### Extrait

######

Michel Gandilhon : Les FARC puisent leurs racines dans le monde paysan colombien, et dans la guerre civile qui a suivi l’assassinat du candidat libéral extrêmement populaire Jorge Eliecer Gaitan à la présidentielle en 1948. Il y a eu un conflit entre le parti libéral et le parti conservateur, les deux partis dominants à l’époque en Colombie. Cette guerre civile s’est étendue aux campagnes et a pris en partie la forme d’une lutte entre les petits paysans et l’oligarchie terrienne liée à l’appareil conservateur. Des groupes d’autodéfense dirigés par le parti communiste colombien  et certaines fractions du parti libéral qui résistaient à l’armée et à la police colombienne sous les ordres des conservateurs, se sont créés. En 1964, une partie de ces groupes sont devenus les Forces armées révolutionnaires de Colombie : à l’époque elles étaient le bras armés officiel du parti communiste colombien.

######

### Matériel recueilli
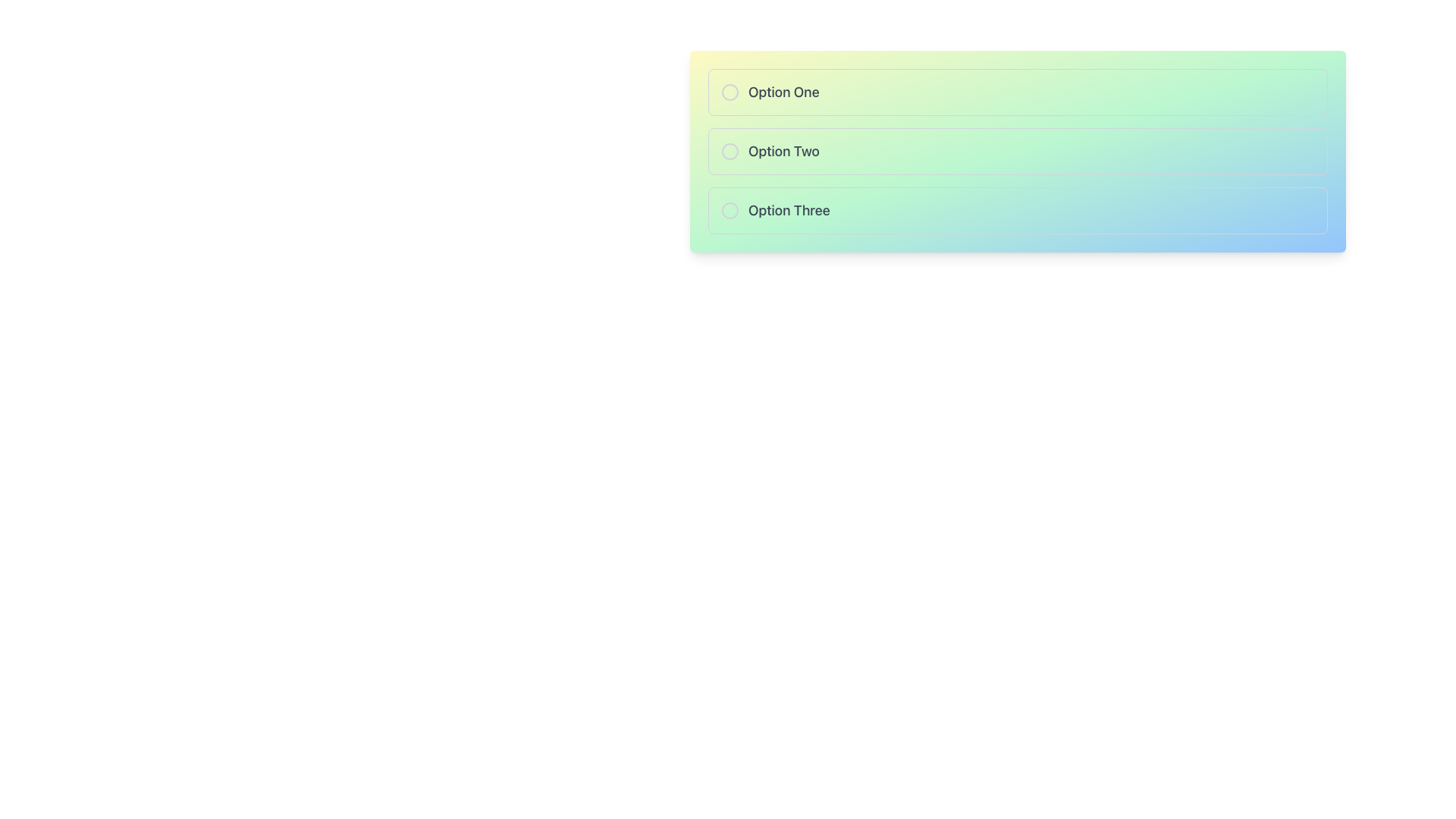 This screenshot has width=1456, height=819. What do you see at coordinates (730, 152) in the screenshot?
I see `the selected radio button for 'Option Two'` at bounding box center [730, 152].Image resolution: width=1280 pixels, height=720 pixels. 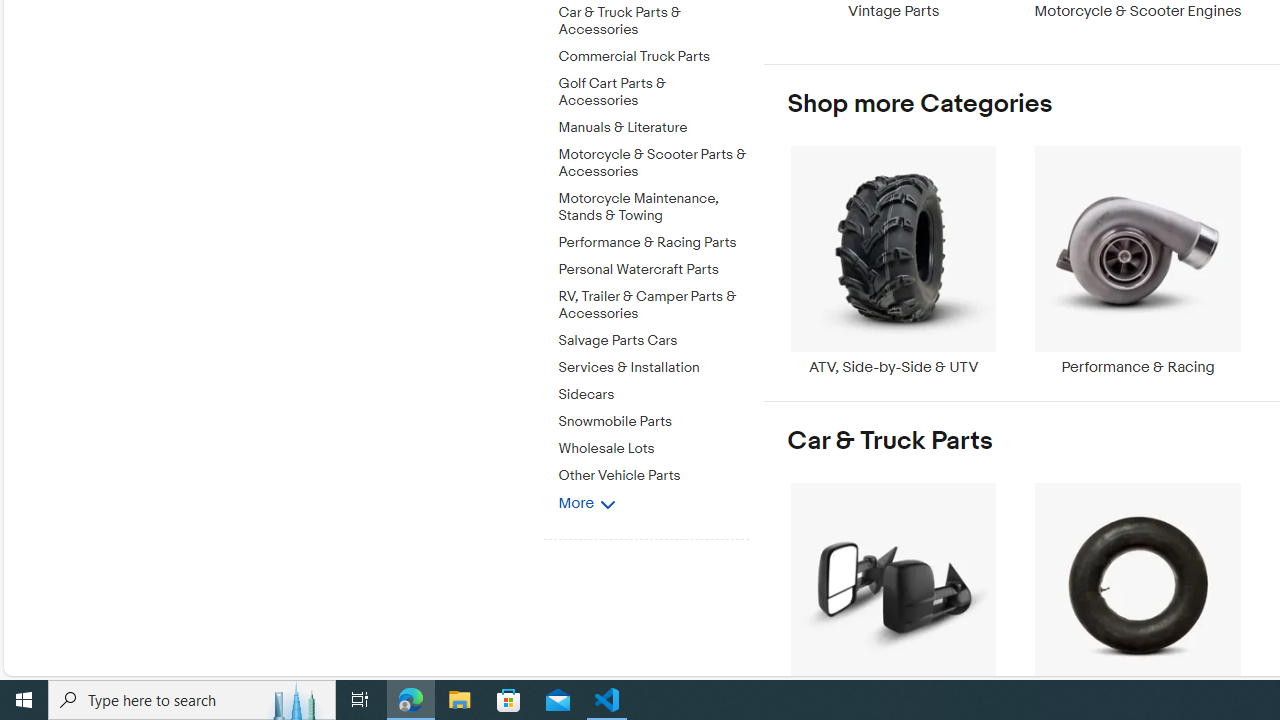 I want to click on 'Salvage Parts Cars', so click(x=653, y=336).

######

### Problèmes à résoudre
• a. Selon l'extrait, en quelle année une partie des groupes d'autodéfense est-elle devenue les Forces armées révolutionnaires de Colombie ?
• b. Résumez l'extrait en deux phrases, s'il vous plaît.
• c. Prolongez l'extrait sur les origines des FARC au-delà de sa dernière phrase.

### Les réponses
• a. En 1964.

• b. Les FARC trouvent leurs racines dans le monde paysan colombien et dans la guerre civile entre libéraux et conservateurs qui a suivi l'assassinat de Jorge Eliecer Gaitan en 1948. Ce conflit a opposé dans les campagnes les petits paysans à l'oligarchie terrienne, et des groupes d'autodéfense menés par le parti communiste et des fractions libérales ont donné naissance en 1964 aux FARC, alors bras armé officiel du parti communiste colombien.

• c.
JOL Press : Après 50 années de violence, comment expliquer la défaite de l’organisation armée ?
 

Michel Gandilhon : Le premier facteur qui explique la défaite des FARC – ou du moins le fait qu’elles aient été obligées de négocier avec l’Etat -c’est qu’à partir des années 2000, il y a eu un renforcement considérable de l’armée colombienne grâce au « Plan Colombie » signé en 2000 avec les Américains. L’armée colombienne, traditionnellement faible, a reçu des milliards de dollars grâce à ce plan et s’est renforcée en nombre d’hommes, en armement, rendant toute perspective de prise du pouvoir par les FARC irréaliste.

Ainsi, les FARC ont subi des revers militaires très importants. Elles  ont perdu la moitié de leurs effectifs par rapport aux années 1990. Aujourd’hui on estime qu’elles comptent encore 8000 hommes.

Autre point fondamental, et qui n’était jamais arrivé dans toute l’histoire des FARC, c’est que les combattants voient leurs chefs se faire tuer au combat comme le successeur de Manuel Marulanda, fondateur historique de la guérilla des FARC, Alfonso Cano.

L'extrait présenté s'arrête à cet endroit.